Blog (11)
Komentarze (68)
Recenzje (0)

Samozachwyt użytkowników Linuksa

@michal.b1990 Samozachwyt użytkowników Linuksa29.08.2009 11:29

System operacyjny - program bardzo ważny, najważniejszy w każdym komputerze. Dla niektórych jednak zbyt ważny, tak istotny, że posuwają się oni do jego daleko idącej idealizacji

Do napisania tego felietonu skłonił mnie wpis użytkownika m4rciniak Wojny systemowo-przeglądarkowe. W mojej opinii artykuł bardzo trafny. Przejdźmy jednak do meritum...

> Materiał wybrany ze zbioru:
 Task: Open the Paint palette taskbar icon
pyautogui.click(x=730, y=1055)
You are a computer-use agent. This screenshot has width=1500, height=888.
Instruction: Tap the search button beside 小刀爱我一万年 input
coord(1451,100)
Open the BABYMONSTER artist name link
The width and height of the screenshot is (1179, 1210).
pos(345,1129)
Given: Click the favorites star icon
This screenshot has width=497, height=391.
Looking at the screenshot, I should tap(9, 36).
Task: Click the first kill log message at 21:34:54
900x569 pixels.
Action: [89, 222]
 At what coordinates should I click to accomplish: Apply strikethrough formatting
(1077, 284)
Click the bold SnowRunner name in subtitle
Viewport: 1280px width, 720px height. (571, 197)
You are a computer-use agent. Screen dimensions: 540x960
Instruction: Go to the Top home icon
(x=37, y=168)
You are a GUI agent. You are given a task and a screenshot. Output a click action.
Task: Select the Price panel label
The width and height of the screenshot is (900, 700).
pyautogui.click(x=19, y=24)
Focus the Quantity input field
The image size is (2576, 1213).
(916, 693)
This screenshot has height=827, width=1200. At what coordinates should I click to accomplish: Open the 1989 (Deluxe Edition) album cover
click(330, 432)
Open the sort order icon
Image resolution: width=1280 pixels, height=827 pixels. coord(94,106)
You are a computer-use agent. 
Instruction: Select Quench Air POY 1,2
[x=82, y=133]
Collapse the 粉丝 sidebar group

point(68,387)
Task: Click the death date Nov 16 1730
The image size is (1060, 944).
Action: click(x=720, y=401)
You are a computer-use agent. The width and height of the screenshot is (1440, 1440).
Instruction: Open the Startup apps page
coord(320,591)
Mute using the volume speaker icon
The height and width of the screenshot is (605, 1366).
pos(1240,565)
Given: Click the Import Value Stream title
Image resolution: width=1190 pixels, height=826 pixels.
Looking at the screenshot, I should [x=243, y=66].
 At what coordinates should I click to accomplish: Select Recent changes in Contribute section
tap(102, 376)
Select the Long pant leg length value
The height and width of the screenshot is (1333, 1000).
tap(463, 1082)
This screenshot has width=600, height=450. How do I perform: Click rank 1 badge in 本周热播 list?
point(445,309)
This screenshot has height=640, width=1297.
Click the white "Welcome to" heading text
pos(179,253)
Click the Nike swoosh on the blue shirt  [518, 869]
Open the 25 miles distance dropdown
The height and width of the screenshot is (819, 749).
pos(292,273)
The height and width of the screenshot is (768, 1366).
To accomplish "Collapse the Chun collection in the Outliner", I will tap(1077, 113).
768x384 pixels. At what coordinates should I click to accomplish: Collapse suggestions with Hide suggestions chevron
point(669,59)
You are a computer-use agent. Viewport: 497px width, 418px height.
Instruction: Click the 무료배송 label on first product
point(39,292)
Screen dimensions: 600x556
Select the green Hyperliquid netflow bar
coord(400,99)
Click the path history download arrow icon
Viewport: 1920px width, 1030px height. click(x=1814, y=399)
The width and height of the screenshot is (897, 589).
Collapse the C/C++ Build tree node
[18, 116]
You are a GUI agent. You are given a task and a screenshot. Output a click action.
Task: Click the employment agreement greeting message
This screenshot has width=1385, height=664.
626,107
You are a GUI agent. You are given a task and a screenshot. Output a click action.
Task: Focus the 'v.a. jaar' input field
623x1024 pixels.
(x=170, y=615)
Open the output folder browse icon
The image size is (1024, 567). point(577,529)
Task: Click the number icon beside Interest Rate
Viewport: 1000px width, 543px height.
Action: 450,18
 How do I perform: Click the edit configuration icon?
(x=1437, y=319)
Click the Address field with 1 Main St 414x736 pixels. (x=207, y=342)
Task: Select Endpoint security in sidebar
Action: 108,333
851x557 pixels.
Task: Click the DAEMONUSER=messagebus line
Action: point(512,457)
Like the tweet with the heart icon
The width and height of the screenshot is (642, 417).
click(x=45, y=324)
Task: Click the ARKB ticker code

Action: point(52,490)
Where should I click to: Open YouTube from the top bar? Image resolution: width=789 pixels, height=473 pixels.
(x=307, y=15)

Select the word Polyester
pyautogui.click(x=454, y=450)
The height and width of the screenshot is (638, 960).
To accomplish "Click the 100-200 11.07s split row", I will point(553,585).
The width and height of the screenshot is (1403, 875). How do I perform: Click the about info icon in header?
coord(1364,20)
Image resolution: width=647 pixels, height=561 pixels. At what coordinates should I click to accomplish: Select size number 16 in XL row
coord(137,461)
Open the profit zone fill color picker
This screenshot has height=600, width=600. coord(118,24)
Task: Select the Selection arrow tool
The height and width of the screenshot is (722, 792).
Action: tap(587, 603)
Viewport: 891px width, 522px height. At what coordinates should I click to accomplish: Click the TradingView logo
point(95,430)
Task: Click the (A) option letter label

> ZADANIE: Wypisz, proszę, wszystkie pozycje z liczbą w nawiasie z początku tekstu o samozachwycie użytkowników Linuksa, razem z tymi liczbami.

> ODPOWIEDŹ:
Blog (11)
Komentarze (68)
Recenzje (0)